**PROBLEM TO SOLVE:** Track down each line below containing the string "cell" and copy it.

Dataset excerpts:
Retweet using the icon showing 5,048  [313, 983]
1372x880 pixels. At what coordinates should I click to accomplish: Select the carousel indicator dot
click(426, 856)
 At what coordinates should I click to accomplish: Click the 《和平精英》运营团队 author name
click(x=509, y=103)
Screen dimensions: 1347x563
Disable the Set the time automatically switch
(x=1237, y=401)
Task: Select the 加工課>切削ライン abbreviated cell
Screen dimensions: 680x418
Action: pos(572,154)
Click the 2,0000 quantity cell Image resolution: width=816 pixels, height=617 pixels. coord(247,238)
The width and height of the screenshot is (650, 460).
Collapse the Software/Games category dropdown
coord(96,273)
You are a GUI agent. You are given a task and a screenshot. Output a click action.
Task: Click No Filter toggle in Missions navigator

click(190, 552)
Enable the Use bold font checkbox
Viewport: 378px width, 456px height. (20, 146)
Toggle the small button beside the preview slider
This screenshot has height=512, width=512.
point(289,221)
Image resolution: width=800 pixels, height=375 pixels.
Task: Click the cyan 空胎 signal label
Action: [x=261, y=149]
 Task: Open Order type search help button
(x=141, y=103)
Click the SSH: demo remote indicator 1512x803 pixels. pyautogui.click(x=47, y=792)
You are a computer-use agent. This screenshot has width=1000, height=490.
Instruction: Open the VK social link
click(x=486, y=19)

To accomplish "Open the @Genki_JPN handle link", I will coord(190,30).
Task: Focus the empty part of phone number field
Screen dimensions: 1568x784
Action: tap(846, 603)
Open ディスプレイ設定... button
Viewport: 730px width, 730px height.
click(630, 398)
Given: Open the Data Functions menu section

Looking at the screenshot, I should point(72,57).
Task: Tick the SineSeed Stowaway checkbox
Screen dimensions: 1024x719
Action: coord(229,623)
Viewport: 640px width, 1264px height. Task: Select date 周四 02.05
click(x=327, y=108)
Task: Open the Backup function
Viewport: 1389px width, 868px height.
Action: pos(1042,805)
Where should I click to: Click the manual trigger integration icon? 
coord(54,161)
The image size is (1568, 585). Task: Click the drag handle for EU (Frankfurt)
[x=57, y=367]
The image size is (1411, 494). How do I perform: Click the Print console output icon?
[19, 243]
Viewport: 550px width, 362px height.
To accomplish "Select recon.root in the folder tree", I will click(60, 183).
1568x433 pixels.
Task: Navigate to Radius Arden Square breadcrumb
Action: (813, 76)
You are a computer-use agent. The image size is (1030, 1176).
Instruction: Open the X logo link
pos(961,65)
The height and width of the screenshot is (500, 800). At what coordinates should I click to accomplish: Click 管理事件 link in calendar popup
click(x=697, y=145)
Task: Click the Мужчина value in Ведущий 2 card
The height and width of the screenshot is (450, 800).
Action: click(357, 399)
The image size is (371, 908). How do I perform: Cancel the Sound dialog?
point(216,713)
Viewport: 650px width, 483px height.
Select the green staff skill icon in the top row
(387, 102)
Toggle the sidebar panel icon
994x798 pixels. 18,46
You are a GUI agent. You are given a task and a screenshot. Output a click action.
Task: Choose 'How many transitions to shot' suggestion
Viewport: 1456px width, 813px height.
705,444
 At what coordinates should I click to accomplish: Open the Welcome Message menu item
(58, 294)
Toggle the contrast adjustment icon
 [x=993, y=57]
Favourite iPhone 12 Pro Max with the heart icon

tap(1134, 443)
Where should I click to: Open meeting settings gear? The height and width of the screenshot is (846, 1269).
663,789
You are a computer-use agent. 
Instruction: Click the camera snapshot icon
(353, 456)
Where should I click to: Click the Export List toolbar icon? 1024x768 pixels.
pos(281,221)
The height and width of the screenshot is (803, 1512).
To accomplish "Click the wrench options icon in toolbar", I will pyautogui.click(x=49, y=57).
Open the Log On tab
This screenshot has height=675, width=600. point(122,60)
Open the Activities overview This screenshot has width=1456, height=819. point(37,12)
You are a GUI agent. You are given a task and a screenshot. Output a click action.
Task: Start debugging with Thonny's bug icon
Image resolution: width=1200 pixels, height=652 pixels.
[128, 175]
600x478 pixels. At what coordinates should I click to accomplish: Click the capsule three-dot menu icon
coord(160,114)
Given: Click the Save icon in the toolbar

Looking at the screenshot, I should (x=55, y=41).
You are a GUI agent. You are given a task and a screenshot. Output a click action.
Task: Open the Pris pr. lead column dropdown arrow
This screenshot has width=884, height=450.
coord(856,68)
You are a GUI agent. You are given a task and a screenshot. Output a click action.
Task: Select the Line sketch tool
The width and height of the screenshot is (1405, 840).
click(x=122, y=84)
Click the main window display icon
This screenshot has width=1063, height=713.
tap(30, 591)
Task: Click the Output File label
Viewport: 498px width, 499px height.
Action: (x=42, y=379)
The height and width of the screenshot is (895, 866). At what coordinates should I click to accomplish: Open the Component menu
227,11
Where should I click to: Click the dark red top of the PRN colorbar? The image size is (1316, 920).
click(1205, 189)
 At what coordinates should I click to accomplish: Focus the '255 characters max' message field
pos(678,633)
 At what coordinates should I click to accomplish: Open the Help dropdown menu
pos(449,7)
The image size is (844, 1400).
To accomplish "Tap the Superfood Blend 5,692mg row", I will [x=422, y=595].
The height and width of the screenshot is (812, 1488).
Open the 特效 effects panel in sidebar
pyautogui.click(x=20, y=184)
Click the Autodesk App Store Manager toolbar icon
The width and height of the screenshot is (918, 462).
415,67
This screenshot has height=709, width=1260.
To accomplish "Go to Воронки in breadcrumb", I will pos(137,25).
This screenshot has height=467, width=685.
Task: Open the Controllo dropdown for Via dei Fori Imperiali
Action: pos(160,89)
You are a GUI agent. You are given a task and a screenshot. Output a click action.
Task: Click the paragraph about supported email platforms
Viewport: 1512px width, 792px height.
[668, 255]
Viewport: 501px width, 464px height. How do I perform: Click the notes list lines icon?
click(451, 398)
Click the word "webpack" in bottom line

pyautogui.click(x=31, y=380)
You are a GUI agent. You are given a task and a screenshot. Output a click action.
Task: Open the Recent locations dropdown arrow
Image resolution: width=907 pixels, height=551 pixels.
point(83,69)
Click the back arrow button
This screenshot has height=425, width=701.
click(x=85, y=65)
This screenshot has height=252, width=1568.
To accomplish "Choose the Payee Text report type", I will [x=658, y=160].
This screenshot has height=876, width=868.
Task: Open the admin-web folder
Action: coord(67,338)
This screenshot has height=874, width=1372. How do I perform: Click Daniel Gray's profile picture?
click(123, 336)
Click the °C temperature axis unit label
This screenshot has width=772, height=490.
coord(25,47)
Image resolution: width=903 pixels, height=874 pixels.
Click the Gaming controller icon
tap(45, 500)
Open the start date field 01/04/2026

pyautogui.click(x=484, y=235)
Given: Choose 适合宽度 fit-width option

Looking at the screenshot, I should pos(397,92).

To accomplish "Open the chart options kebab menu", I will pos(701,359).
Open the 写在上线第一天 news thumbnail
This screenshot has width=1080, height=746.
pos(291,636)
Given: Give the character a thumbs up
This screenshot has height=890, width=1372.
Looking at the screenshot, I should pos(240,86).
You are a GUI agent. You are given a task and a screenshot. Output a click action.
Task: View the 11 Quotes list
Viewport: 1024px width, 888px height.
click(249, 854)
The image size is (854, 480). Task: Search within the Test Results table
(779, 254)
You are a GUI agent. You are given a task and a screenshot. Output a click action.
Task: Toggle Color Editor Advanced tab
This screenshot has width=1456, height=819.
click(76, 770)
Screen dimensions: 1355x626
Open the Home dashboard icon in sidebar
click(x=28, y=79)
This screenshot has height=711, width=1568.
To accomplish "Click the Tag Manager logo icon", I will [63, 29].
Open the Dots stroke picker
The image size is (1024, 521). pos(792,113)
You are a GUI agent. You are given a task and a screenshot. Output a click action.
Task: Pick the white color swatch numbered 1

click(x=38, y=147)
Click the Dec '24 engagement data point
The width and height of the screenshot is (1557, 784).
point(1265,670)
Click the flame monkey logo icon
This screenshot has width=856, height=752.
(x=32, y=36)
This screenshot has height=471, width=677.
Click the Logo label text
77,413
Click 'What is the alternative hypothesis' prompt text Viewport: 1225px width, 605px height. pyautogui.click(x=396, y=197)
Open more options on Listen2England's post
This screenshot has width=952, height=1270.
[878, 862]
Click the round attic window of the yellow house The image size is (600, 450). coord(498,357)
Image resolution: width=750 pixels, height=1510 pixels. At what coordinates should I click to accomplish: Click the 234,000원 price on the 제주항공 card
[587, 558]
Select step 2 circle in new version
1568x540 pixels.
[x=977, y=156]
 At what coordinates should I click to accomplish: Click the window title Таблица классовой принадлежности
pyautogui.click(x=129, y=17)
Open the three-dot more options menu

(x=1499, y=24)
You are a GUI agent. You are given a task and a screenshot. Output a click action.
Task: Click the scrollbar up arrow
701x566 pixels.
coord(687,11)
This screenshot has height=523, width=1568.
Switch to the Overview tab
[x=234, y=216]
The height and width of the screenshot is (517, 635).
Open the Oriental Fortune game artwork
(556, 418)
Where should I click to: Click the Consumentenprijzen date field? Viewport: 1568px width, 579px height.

**ANSWER TO THIS PROBLEM:**
Task: Select the 加工課>切削ライン abbreviated cell
Click the 2,0000 quantity cell Image resolution: width=816 pixels, height=617 pixels. coord(247,238)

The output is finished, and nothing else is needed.